The exam covers all lecture material. Mock Exam 1 focuses on Lectures 3–5 and Mock Exam 2 (last year’s paper) spans Lectures 1–5; work through every box below regardless.
Lecture 1: Introduction & Bayes’ Rule (Ch. 1–2)
Lecture 2: The Beta-Binomial Model & Sequential Testing (Ch. 3–4)
plot_beta(), plot_beta_binomial(), summarize_beta_binomial()Lecture 3: Conjugate Models & Choosing Your Prior (Ch. 5)
Lecture 4: Grid Approximation & MCMC (Ch. 6–7)
Lecture 5: Inference, Prediction & Hypothesis Testing (Ch. 8)
Conjugate updates
\(\theta \mid y \sim \text{Beta}(\alpha+y,\;\beta+n-y)\)
\(\lambda \mid \mathbf{y} \sim \text{Gamma}(s+\sum y_i,\;r+n)\)
\(\mu_\text{post} = w_\text{pr}\,\mu_0 + w_\text{d}\,\bar{y}\)
Testing
\(\text{Post odds} = BF_{10} \times \text{Prior odds}\)

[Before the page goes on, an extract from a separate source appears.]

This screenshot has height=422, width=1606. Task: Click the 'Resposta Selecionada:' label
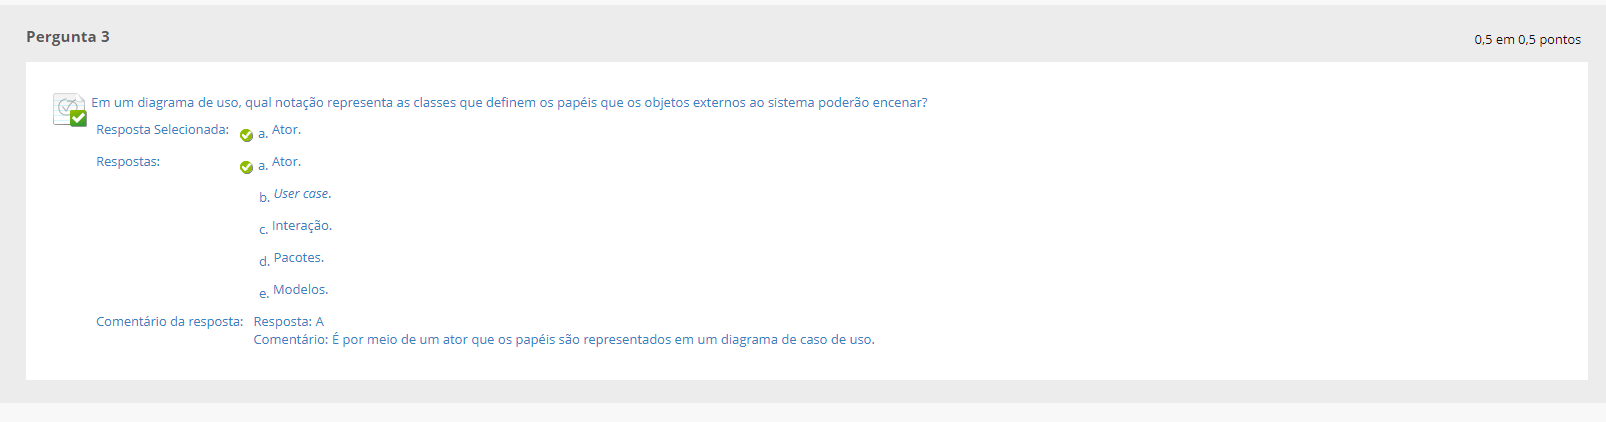coord(162,130)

\(BF_{10} = f(\theta_0)\,/\,f(\theta_0 \mid y)\) (Savage–Dickey)
\(BF_{+0} = \dfrac{P(\theta > \theta_0 \mid y)}{P(\theta > \theta_0)}\)
Credible interval: direct probability statement, \(P(\theta \in [L,U] \mid y) = 0.95\).
ETI: qbeta(c(0.025, 0.975), a, b)
Open Q&A: any topic from the past three weeks. Exam is Friday, June 19, 09:00–11:00, IWO 4.04C (Blauw). Good luck!